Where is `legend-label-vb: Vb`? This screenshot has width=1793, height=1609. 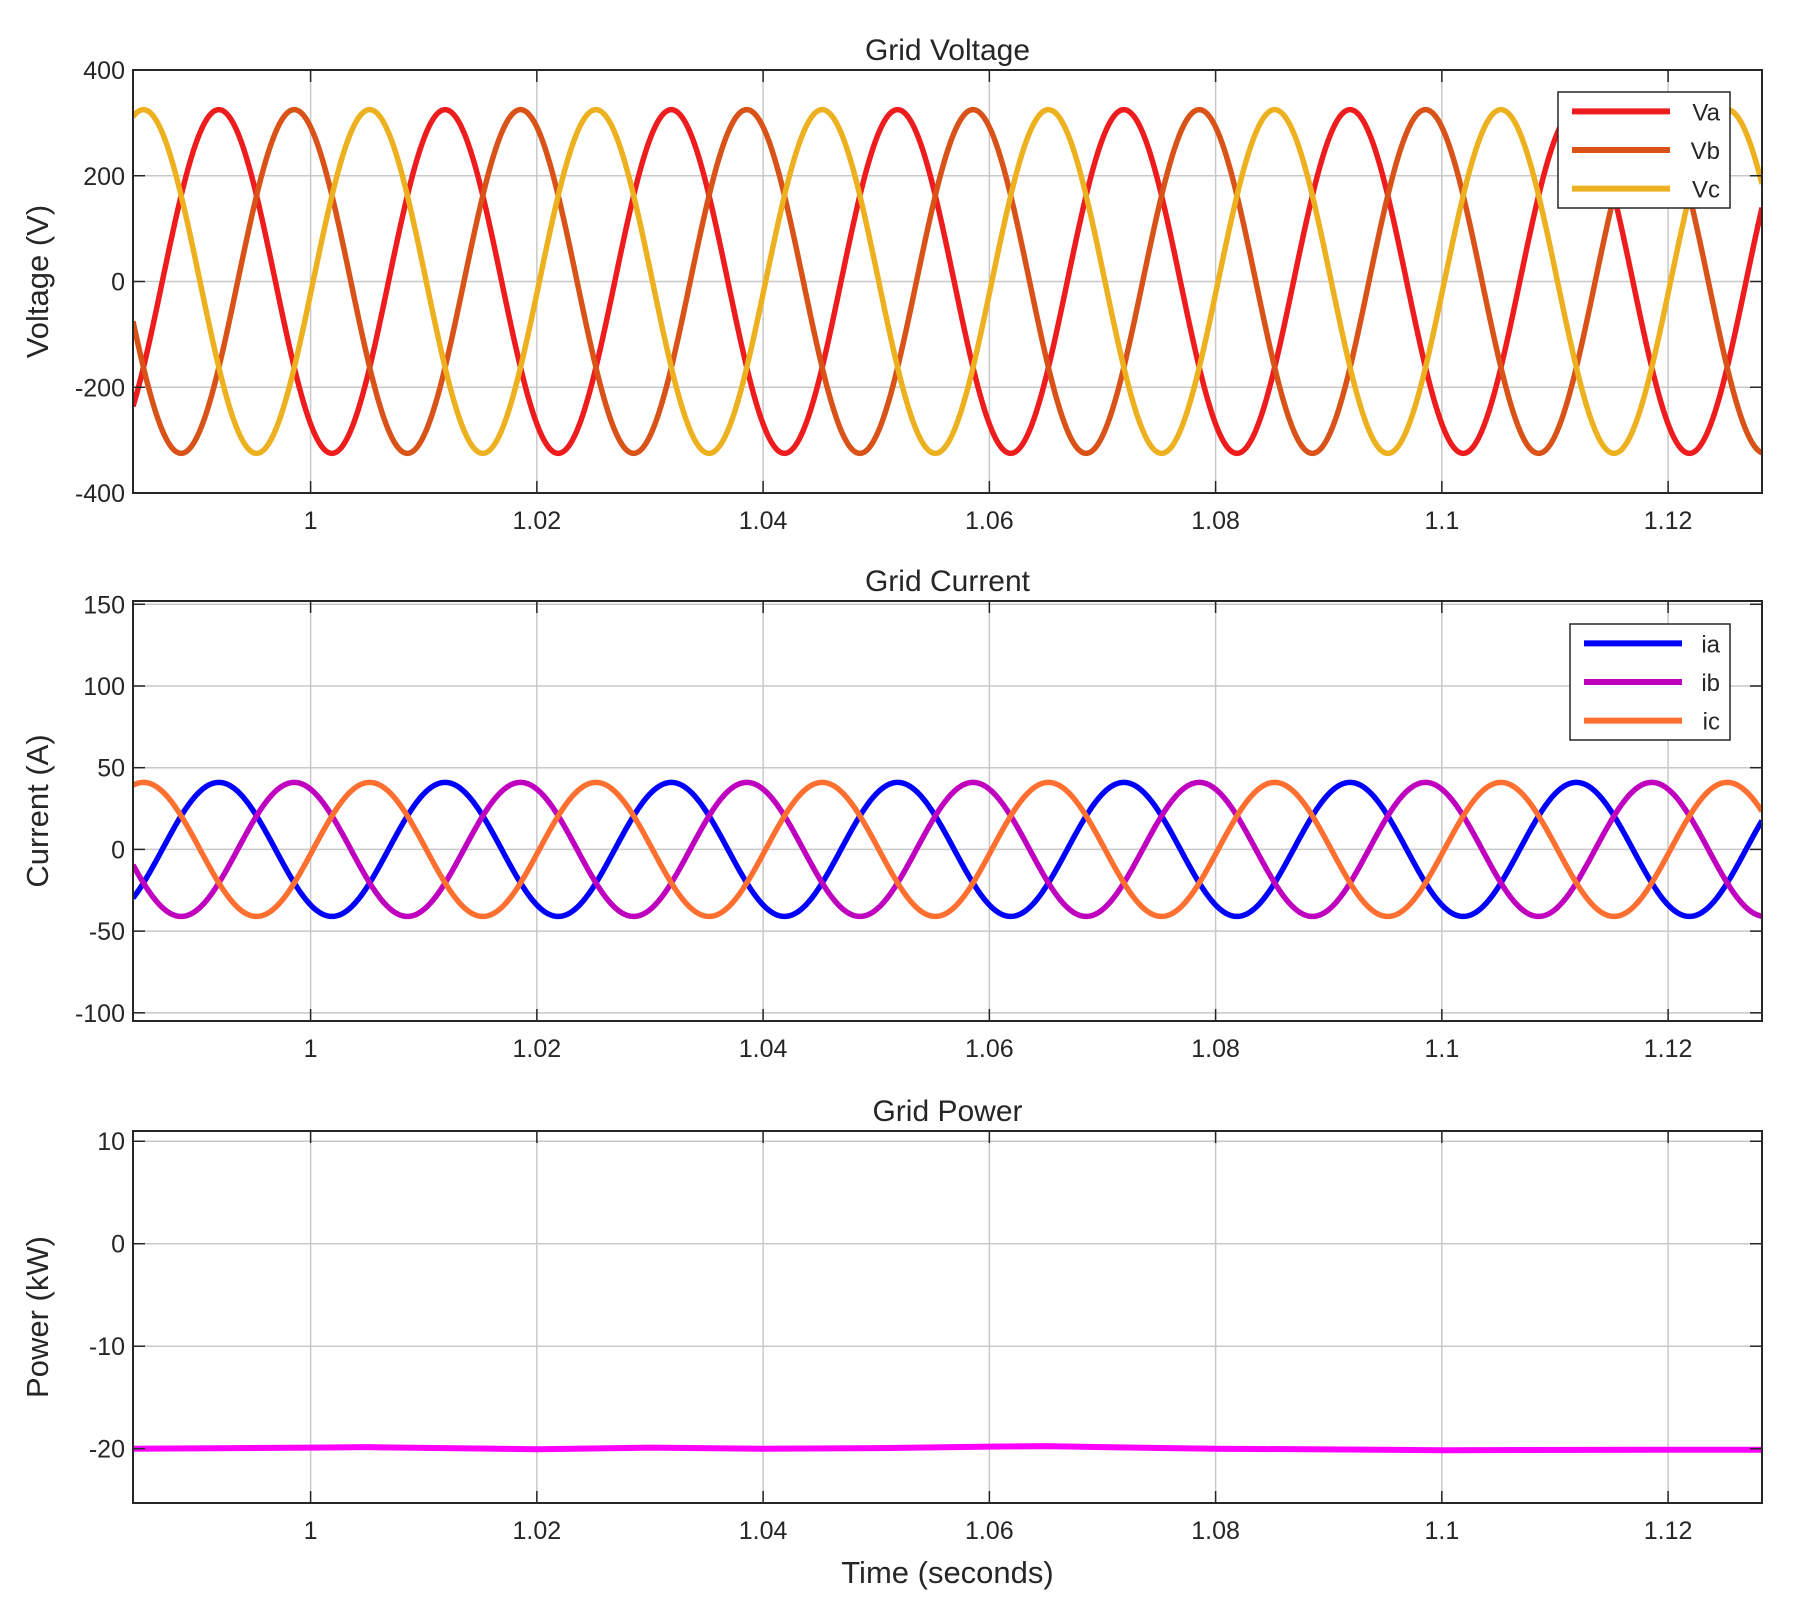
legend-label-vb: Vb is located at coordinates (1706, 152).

....

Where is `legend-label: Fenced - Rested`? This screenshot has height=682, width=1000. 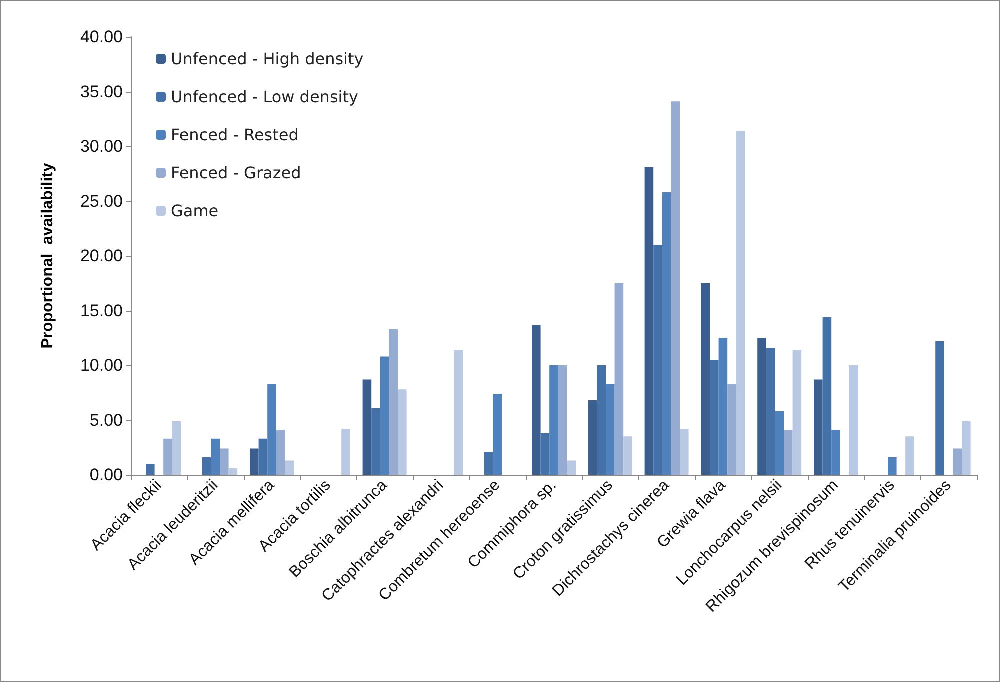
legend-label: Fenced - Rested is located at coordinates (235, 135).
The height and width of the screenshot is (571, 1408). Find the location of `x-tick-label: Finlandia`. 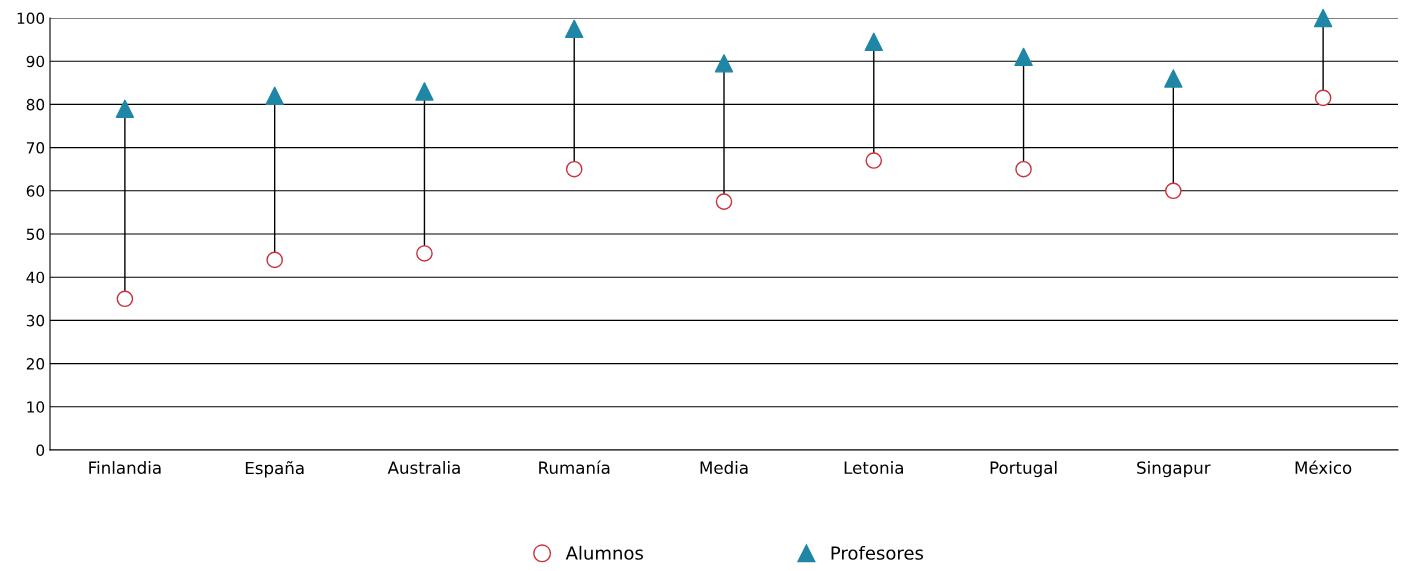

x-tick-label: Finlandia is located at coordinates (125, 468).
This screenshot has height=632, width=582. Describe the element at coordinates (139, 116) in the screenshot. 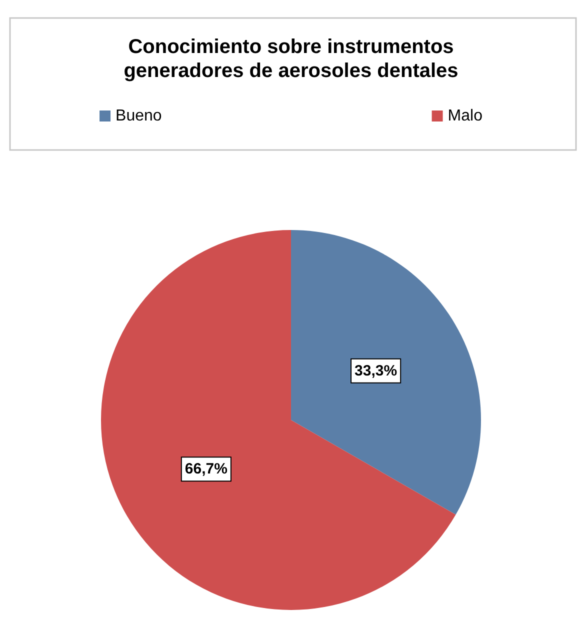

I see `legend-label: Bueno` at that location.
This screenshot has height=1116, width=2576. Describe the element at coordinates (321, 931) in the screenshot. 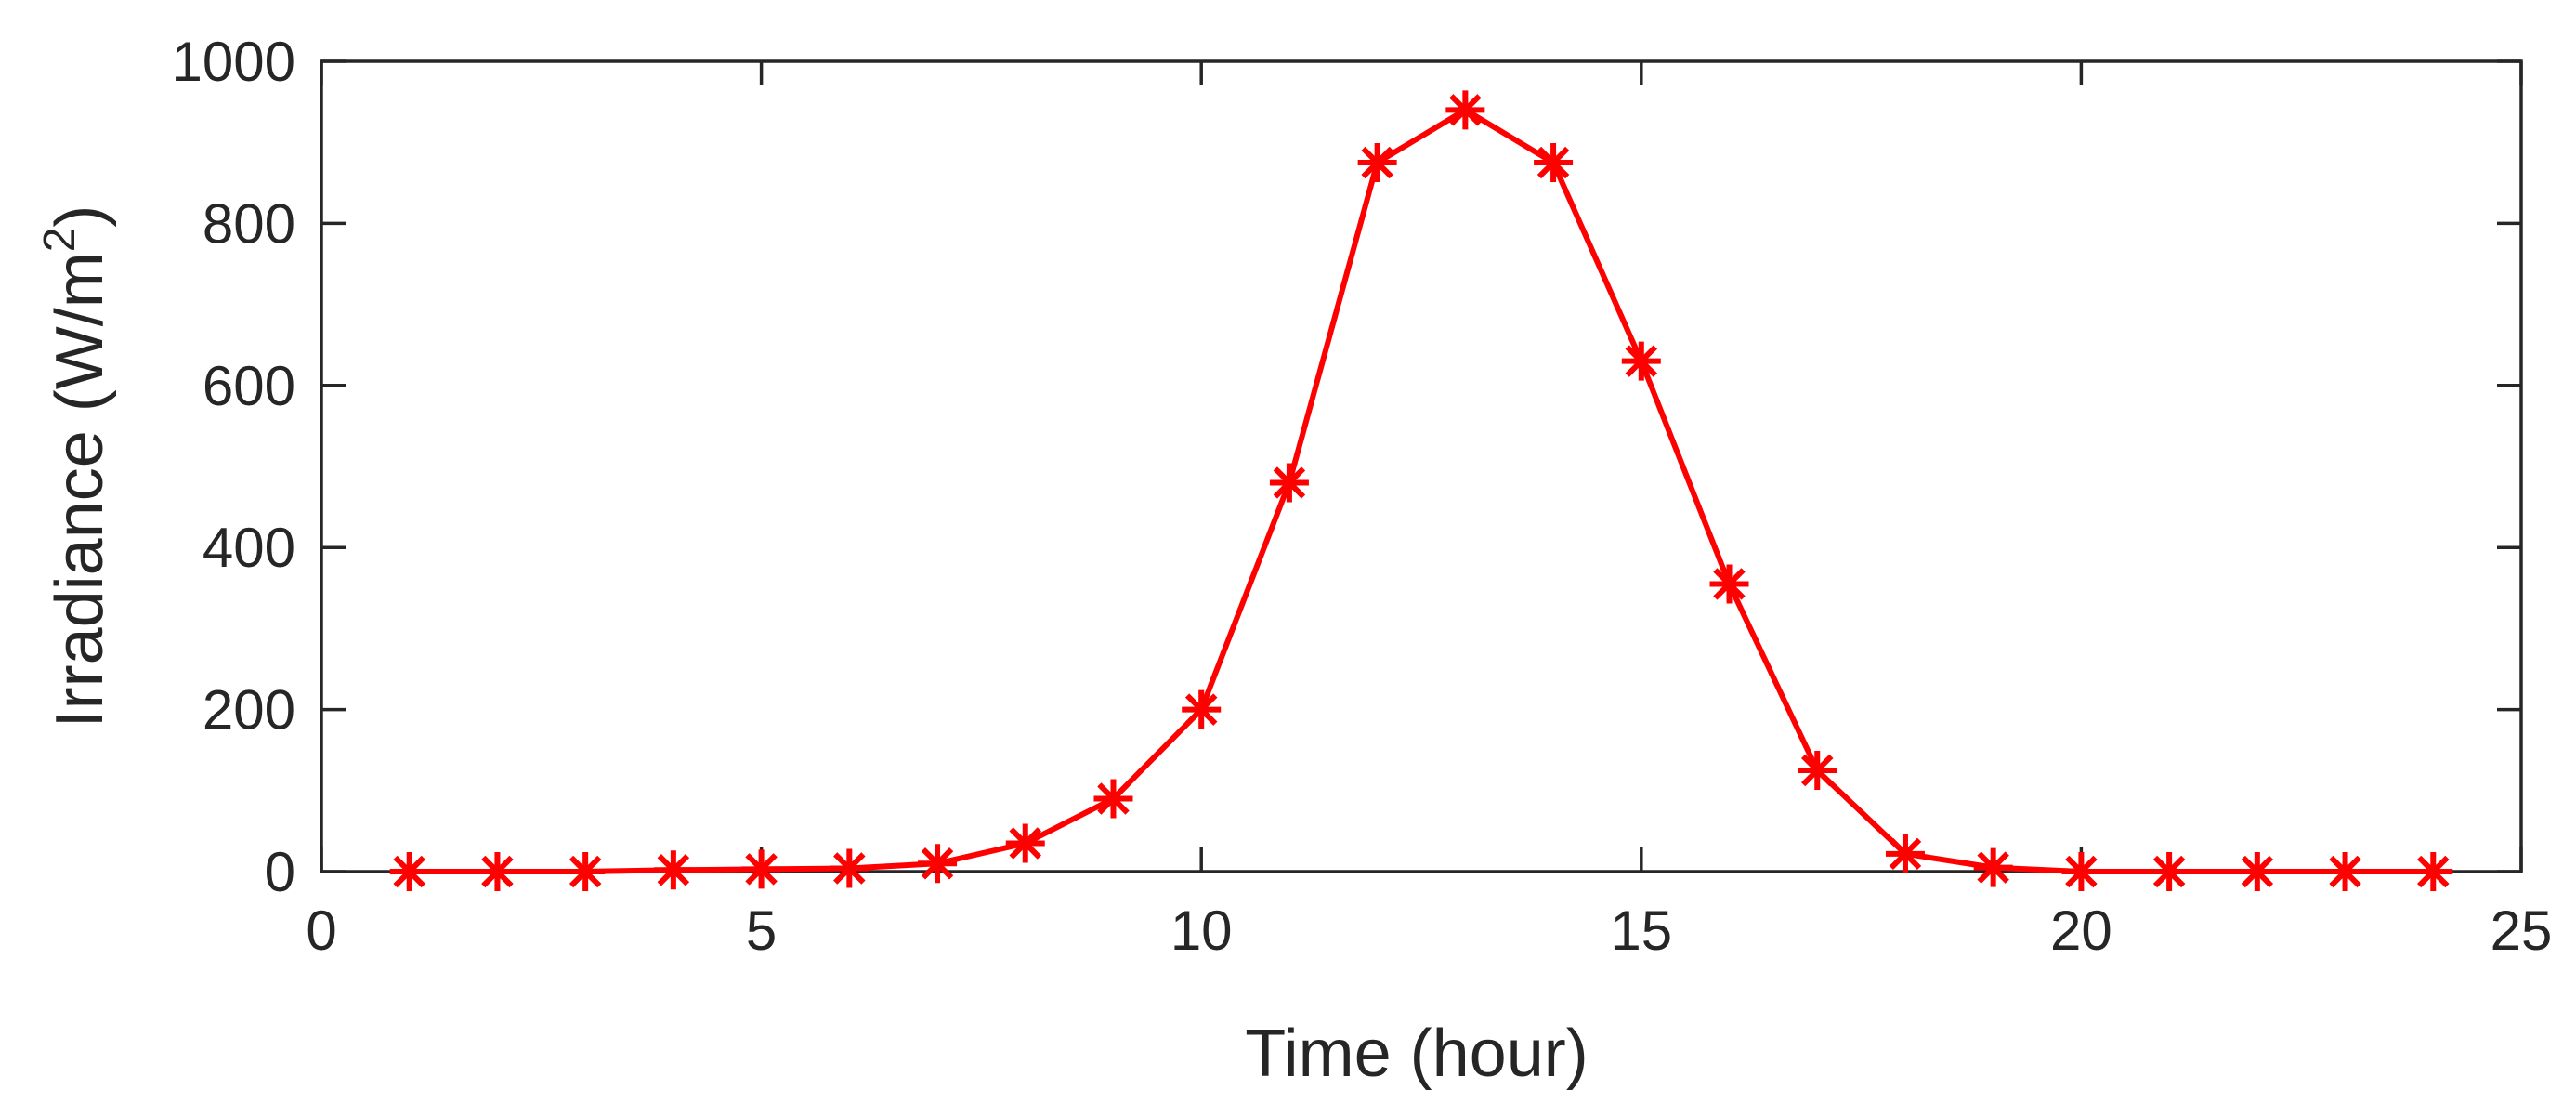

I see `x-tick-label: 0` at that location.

....

> _Exercise aim_: Update the lines between the one holding "has width=1793, height=1609." and the one holding "legend-label-vb: Vb is", inclusive, by replacing "screenshot" with "image" and leaving everything else unchanged. Give only those lines, without the pictures.

> _Answer below_:
Where is `legend-label-vb: Vb`? This image has width=1793, height=1609. 
legend-label-vb: Vb is located at coordinates (1706, 152).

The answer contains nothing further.